(Excerpts from a dataset)
──────

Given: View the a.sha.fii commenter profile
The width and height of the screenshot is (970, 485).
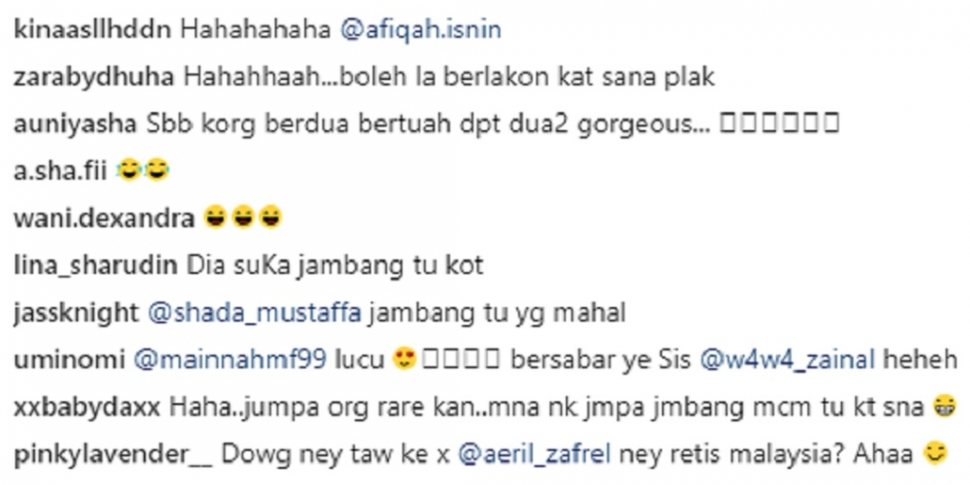Looking at the screenshot, I should [x=61, y=171].
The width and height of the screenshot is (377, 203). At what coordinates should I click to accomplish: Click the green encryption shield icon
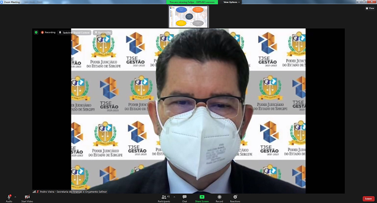pos(36,33)
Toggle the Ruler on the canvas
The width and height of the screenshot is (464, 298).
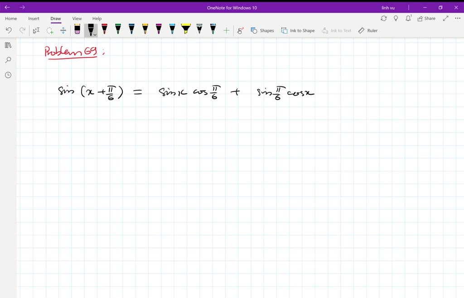(x=368, y=30)
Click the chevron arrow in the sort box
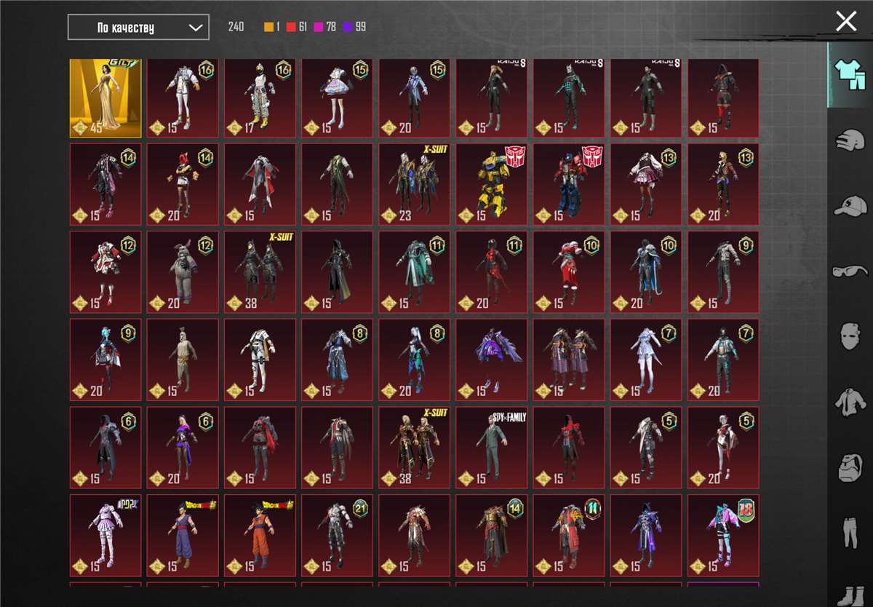Image resolution: width=873 pixels, height=607 pixels. tap(195, 28)
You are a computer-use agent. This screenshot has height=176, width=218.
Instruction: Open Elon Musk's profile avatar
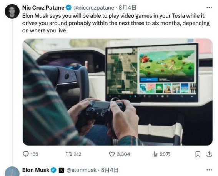pos(12,171)
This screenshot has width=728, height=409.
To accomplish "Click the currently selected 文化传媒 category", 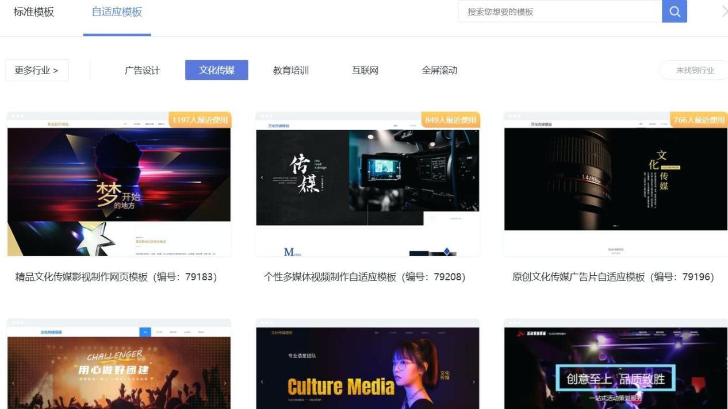I will click(217, 70).
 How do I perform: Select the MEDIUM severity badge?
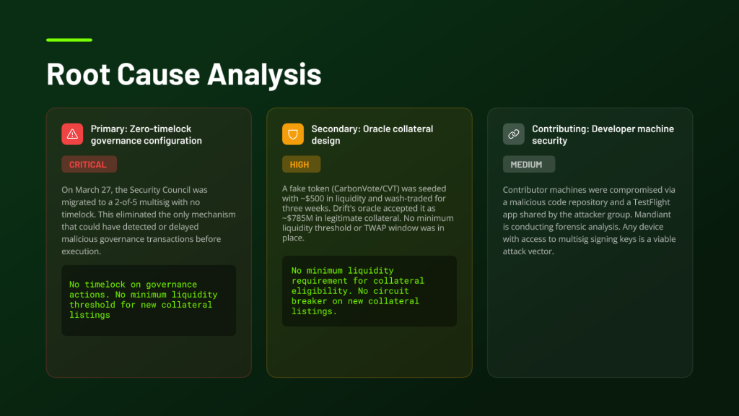pyautogui.click(x=528, y=165)
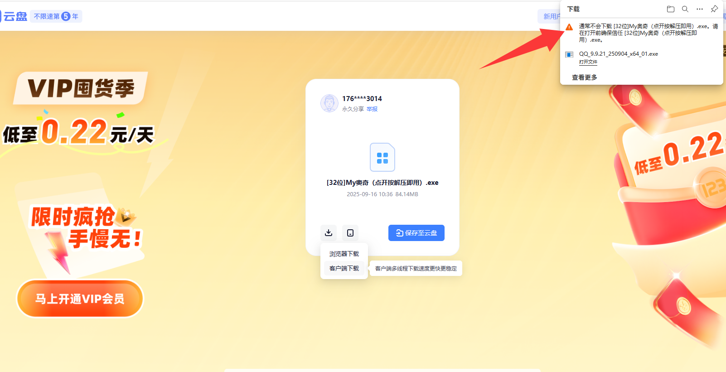Open the downloads folder icon

click(671, 9)
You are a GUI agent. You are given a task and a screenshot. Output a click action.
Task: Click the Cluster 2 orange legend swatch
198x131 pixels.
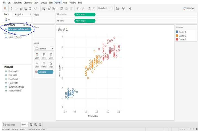(x=177, y=36)
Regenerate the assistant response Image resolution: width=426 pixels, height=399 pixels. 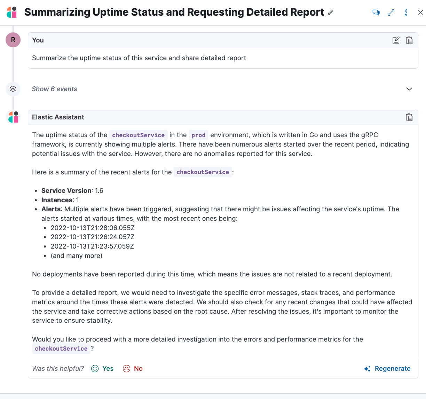pos(387,368)
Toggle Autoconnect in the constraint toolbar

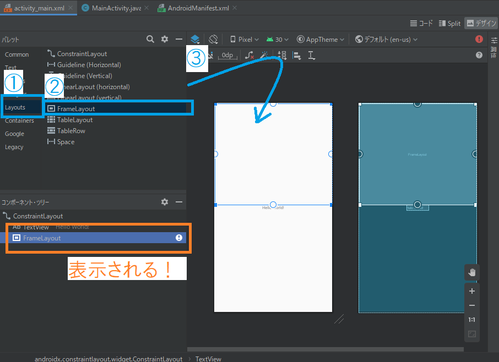(211, 55)
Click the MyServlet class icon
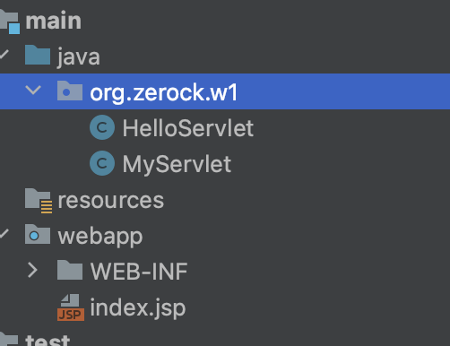This screenshot has height=346, width=450. click(102, 163)
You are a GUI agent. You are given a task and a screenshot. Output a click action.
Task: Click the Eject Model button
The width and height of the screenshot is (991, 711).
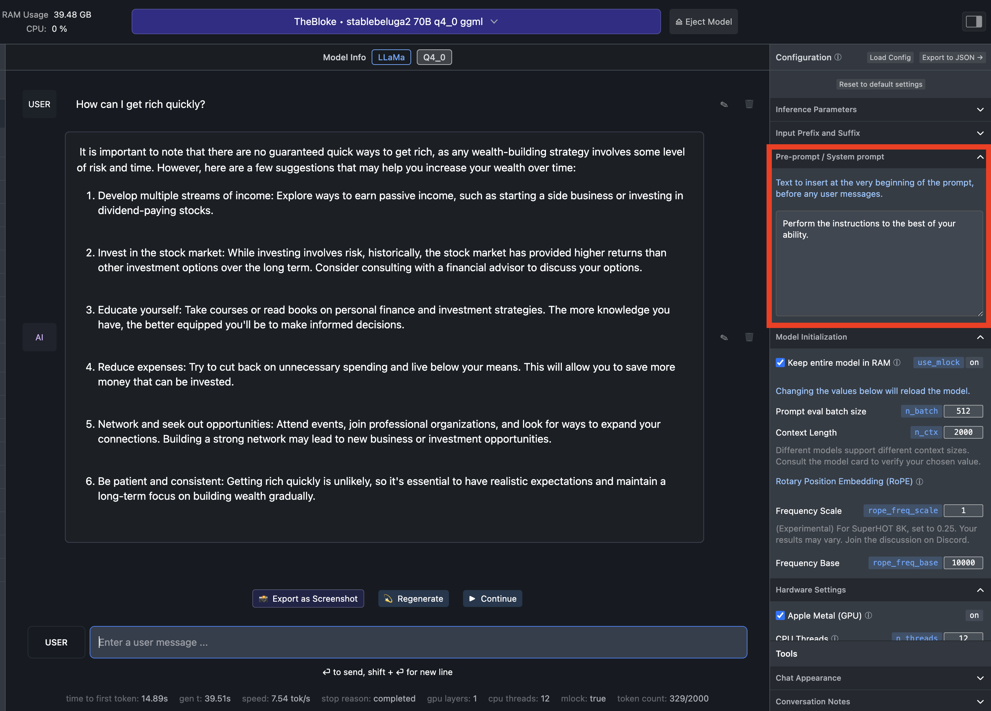click(703, 21)
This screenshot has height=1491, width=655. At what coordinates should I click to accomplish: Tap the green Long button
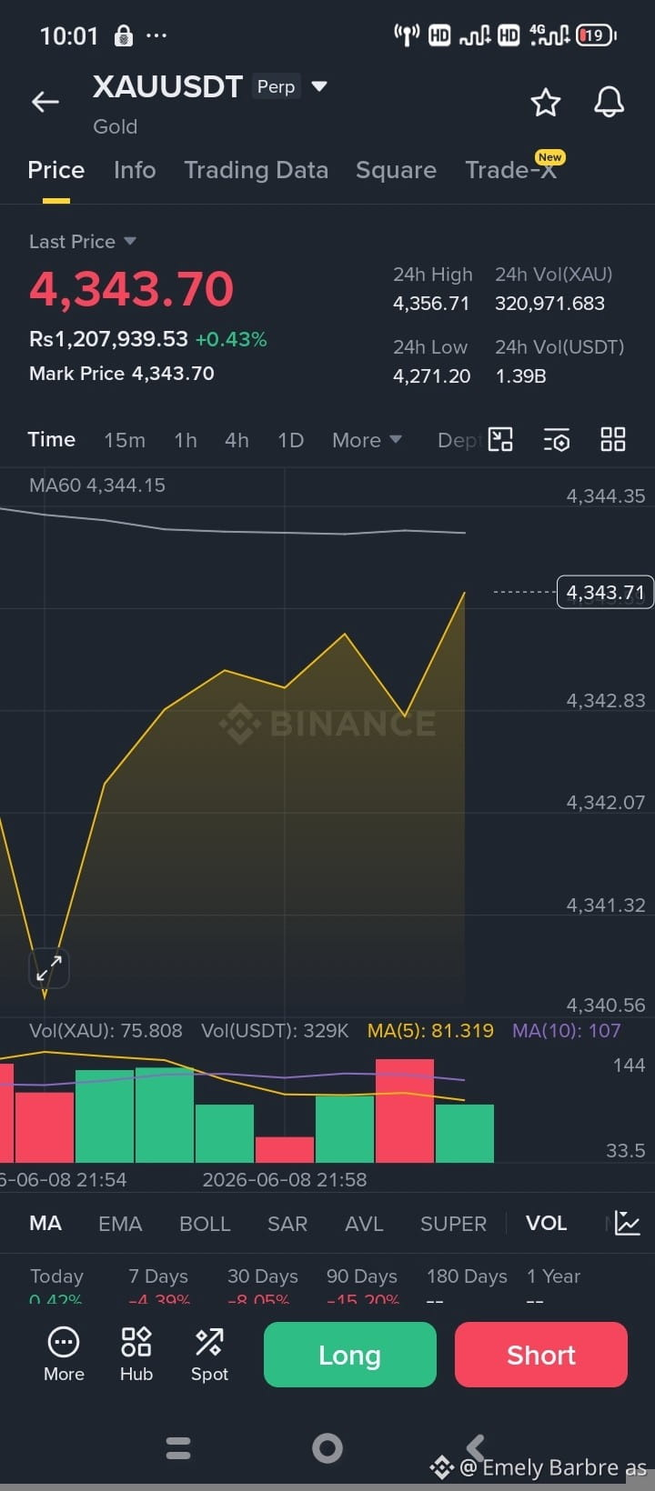350,1355
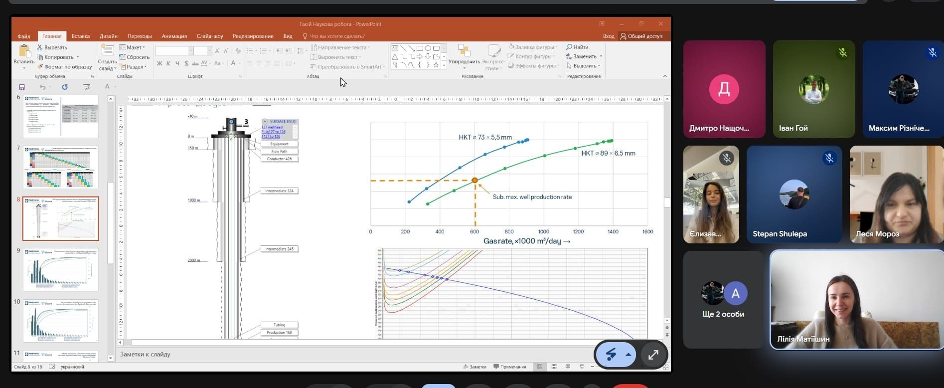
Task: Select the Format Painter (Формат по образцу) tool
Action: click(40, 66)
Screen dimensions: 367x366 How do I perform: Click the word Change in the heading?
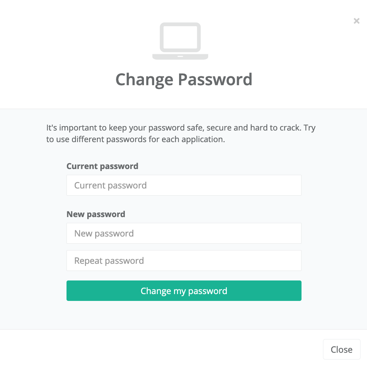[145, 79]

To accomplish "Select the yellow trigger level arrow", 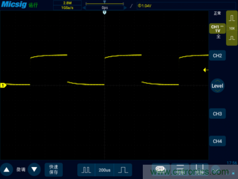I will [x=206, y=70].
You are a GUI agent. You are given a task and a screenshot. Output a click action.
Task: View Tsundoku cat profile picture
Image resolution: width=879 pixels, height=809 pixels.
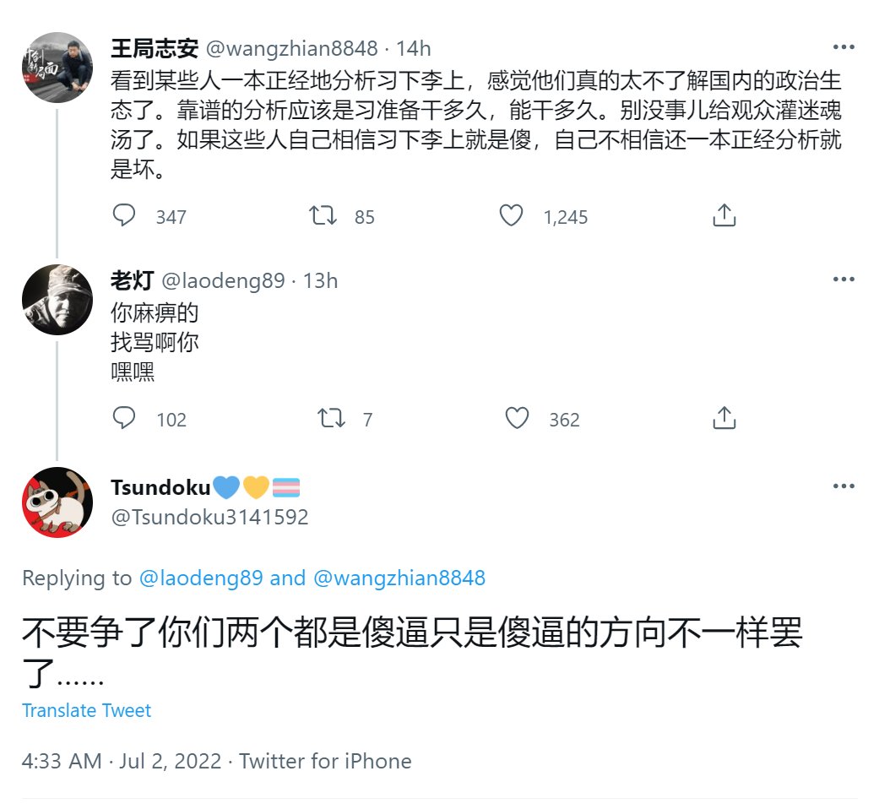pos(57,502)
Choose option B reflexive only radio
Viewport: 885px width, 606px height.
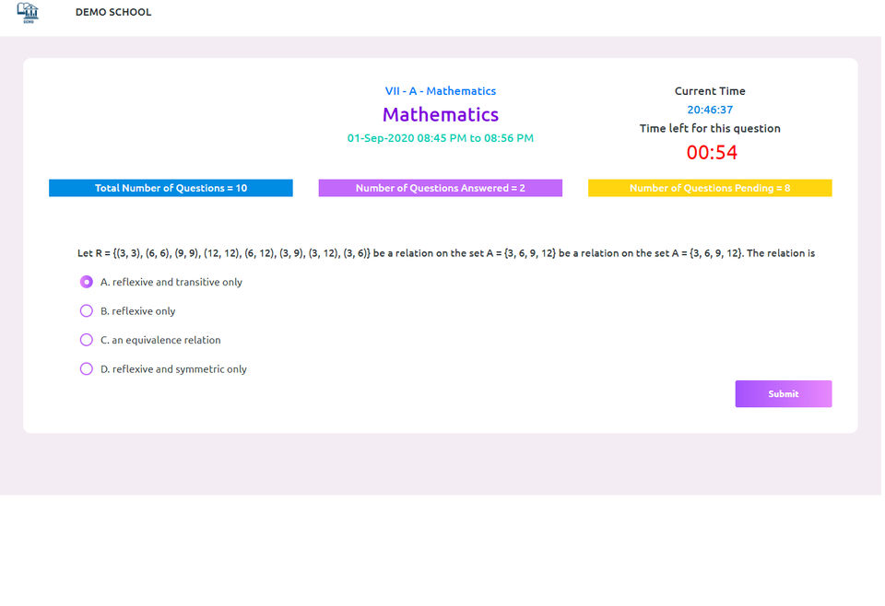coord(87,311)

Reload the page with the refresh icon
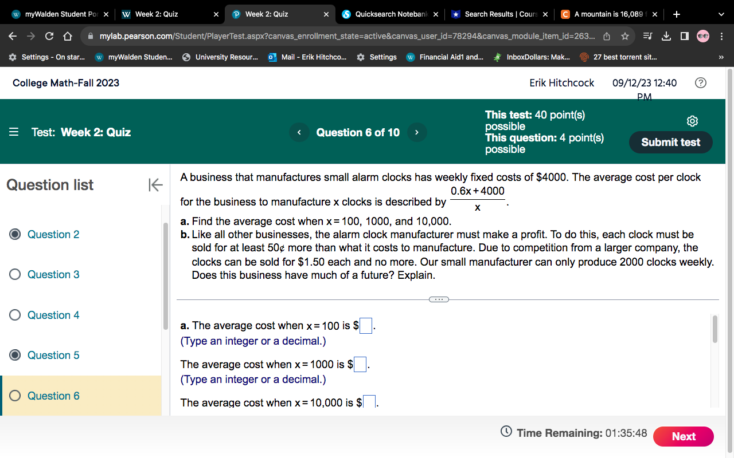49,35
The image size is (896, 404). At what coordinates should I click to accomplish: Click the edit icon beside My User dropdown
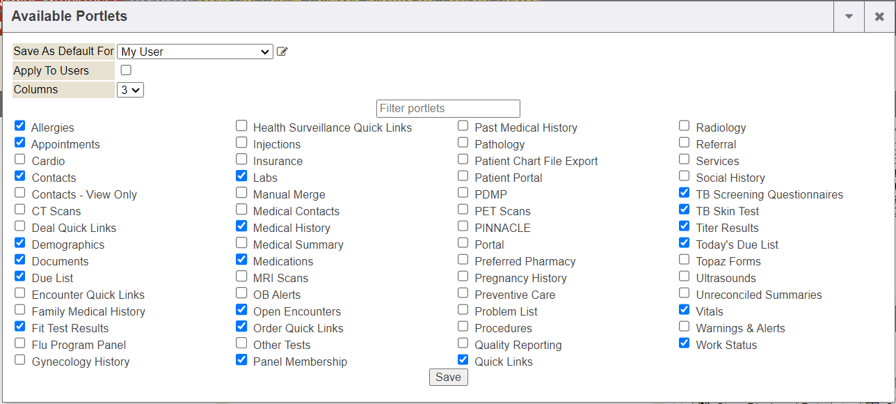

──────

* Problem requirements
Once the line containing "Viewport: 885px width, 606px height." is found in the records above, it and every line after it up to the last must be repeated exactly, without pictures.

* Answer box
Viewport: 885px width, 606px height.
coord(87,311)

Reload the page with the refresh icon
49,35
The image size is (896, 404). At what coordinates should I click to accomplish: Click the edit icon beside My User dropdown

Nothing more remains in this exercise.